The identification and detection of segmental losses and gains requires statistical analysis. We have compared 17 publicly accessible software in terms of functionality, hardware and software requirements, input format, types of algorithms used, cost, and availability. We also compared the types of analysis supported: filtering and excluding data using cutoffs or thresholds, visualizing data at various levels of magnification, and viewing of multiple experiments simultaneously. Computationally basic software has the ability to view single experiments and to perform simple data analysis. This category of programs includes ArrayCyCHt, Caryoscope, and SeeGH v1.5. Computationally advanced software can view multiple experiments simultaneously, provide numerous forms of visualization, and perform sophisticated analysis techniques in determining alterations. Examples of computationally advanced software are CGHPro, CGHAnalyzer and SeeGH v2.0. Figure 4 illustrates some features of SeeGH v2.0 software including the alignment of multiple experiments and the calculation of frequency of alteration for array loci that are useful in the analysis of large data sets. A comparison of all the software programs is provided in Table 1. Although some of the software described can perform multiple types of analyses, further development is necessary to assemble functionalities in a single software package, that can support spot data normalization, map position addressing, multiple profile alignment, automated breakpoint detection, frequency, and cluster analysis, gene track referencing and alignment with exogenous data tracks such as complementary data on gene expression profiles and allelic status. Furthermore, specialized software and user interface may have to be developed tailoring to clinical application as compared to research use.

Figure 4
figure 4

Analysis of array CGH data using SeeGH software. (a) Shows a multiple alignment of chromosome 8 from six tumor profiles. The main function of array CGH software packages is to link the array elements to genomic position. The elements are mapped according to base pair position to a specific chromosomal location.
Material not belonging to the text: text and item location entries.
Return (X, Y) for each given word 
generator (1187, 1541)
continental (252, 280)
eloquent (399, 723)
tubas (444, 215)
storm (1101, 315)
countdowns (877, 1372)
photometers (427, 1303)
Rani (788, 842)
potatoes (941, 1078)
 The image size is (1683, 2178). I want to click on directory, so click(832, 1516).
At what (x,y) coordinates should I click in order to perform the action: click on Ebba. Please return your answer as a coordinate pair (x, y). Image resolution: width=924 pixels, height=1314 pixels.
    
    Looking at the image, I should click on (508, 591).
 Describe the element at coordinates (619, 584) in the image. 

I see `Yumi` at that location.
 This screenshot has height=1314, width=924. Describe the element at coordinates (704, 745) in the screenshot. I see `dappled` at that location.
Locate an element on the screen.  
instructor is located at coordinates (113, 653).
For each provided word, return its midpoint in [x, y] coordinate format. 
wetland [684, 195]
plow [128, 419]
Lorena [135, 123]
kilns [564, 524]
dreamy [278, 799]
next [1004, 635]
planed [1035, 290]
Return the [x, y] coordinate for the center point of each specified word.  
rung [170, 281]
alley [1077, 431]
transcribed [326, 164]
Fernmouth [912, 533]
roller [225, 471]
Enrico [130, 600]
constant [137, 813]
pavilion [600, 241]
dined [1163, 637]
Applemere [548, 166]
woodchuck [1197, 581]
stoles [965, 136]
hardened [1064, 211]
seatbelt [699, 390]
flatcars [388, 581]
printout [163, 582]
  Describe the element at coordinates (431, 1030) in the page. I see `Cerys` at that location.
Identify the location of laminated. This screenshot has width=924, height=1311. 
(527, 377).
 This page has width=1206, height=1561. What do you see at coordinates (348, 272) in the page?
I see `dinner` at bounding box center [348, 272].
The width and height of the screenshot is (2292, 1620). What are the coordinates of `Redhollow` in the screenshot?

Segmental gains and losses are identified by shifting signal ratio to the left (loss) and right (gain) of the purple line, which represents a log2 signal ratio of zero. (b) Illustrates a frequency plot summarizing genetic alterations. The vertical lines on each side of the chromosome represent the proportion of the samples containing a loss (green) or gain (red) of a particular array element. (c) Representation of the gene track (green lines) corresponding to the BAC clones (black lines) facilitating the linkage to public databases such as OMIM, NCBI Entrez and UCSC Genome Browser. For example, the amplification at 8q24.21 corresponds to the c-Myc oncogene. (d) A summary of the frequency of gains and losses in the six karyograms.

Conclusion

Array CGH technology has advanced greatly in the past decade with the development of a myriad of array platforms expanding its application to many aspects of genetic research.38, 42, 49, 77 The relative stability of DNA (as compared to RNA) and the ease of isolation allow investigation of clinical specimens that may not be suitable for gene expression profiling. New array design will continue to improve resolution and detection sensitivity, while more efficient production strategies and streamlined experimental protocols will reduce cost and effort requirement. In addition, the emergence of new software aiming at automating breakpoint detection and statistical analysis will simplify the daunting task of the interpretation of array CGH data sets. The continuing technical advances and growing databases of disease-specific profiles will broaden the use of array CGH in both research and clinical settings.